Quand j'eus fini, il se leva, consulta sa montre et me dit :

- Nous partirons dans dix minutes. Allez vous changer et appelez une voiture.

- Me changer ? bloquai-je.

Enfin, il me regarda, neutre.

- L'uniforme n'est pas obligatoire en-dehors de l'enceinte du palais, et c'est mal vu de le porter lors de rendez-vous.

Bien que ne comprenant pas en quoi porter un uniforme soit irrespectueux, je hochai la tête. Je n'allais pas cracher sur une occasion de m'en débarrasser.

- Bien, conclut-il. Retrouvez-moi à la porte principale.

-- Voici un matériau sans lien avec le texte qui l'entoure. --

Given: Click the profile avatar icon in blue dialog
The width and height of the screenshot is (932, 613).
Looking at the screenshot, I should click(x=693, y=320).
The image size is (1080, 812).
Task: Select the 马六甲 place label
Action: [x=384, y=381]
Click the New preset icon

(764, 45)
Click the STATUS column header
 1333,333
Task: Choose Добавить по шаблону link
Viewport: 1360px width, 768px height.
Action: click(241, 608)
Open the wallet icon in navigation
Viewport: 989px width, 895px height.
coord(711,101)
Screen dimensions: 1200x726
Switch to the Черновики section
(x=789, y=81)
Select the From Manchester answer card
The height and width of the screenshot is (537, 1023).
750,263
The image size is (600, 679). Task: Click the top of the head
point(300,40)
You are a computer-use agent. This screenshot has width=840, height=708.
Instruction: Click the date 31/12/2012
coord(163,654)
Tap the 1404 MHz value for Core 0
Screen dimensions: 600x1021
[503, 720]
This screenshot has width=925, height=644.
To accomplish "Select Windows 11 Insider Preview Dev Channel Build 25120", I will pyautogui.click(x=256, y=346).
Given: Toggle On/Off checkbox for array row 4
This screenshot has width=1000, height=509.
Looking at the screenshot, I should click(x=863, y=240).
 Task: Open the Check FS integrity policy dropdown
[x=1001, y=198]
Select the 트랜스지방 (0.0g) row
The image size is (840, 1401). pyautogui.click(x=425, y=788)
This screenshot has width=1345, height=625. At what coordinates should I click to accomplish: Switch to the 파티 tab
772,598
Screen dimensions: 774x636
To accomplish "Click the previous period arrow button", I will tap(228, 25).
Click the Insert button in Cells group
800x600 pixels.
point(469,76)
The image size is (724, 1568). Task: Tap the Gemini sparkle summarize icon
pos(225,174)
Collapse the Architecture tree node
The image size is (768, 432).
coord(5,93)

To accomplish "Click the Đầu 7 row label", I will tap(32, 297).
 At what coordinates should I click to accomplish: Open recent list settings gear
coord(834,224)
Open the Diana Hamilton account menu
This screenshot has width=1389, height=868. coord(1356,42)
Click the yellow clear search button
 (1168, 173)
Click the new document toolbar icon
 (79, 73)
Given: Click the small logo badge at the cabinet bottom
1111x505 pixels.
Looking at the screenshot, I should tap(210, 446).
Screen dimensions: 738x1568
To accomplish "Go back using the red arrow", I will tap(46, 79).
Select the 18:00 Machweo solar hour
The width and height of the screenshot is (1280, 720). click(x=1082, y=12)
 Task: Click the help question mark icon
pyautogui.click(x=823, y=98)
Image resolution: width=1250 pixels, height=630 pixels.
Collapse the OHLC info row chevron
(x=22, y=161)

Je sortis. Une fois descendue dans ma chambre, je me dévêtis et enfilai un jean bleu foncé et un chemisier rouge. Je défis avec bonheur mon chignon - coiffure que j'avais en horreur - et me passai un coup de brosse dans les cheveux avant de les nouer en une queue de cheval haute. Je sortis le portable noir et envoyai un message à l'un des portiers pour lui demander de nous envoyer un chauffeur libre. Il me répondit presque aussitôt, confirmant la disponibilité d'un d'entre eux. Au moment de quitter la pièce, je reçus un message de « Son altesse royale le prince Aaron Aiden Mathieu de Léonidor Oloragdus » (sans rien inventer : c'était le nom du contact). Il me demandait d'aller chercher sa veste dans ses appartements). Je soupirai lourdement et remontai. Sa veste était posée sur la chaise de son bureau encombré. Je m'en saisis et mon regard tomba sur les papiers disséminés sur son bureau. Le titre d'un dossier attira mon attention : « Projet de construction - Terrain 10 392 - Rouen ». Une prison pour détenus rebelles était justement en cours de construction à Rouen, ce ne pouvait être une coïncidence. Je levai la tête et regardai partout dans la pièce pour vérifier que j'étais bien seule. Réflexe stupide et totalement cliché vu que j'aurais entendu si quelqu'un était entré. Je secouai la tête et ouvris le dossier, qui contenait des plans de la future prison. Je sortis mon téléphone - le mien, et non celui de fonction - et les pris en photo. Même si on ne m'avait rien ordonné, ces plans seraient bien utiles lorsque la prison entrerait en activité, et j'allais même sûrement m'éviter une future mission. Je remis le dossier à sa place initiale, me saisis de la veste et redescendis au rez-de-chaussée. Le prince était déjà là. Quand il me vit... il eut un bug. Son regard resta fixé sur moi sans ciller. Je me sentis rougir ; ce type avait un truc dans le regard, c'était physiologiquement impossible de ne pas rougir. Il me détailla de la tête aux pieds et s'arrêta sur ma coiffure. J'avais entendu dire qu'il adorait les cheveux longs. Quand j'avais mon chignon, il n'en savait pas la longueur. Maintenant il pouvait voir que, même avec la queue de cheval haute, mes cheveux cascadaient jusque sous mes épaules. Je ne savais pas trop ce que je ressentais par rapport à ça.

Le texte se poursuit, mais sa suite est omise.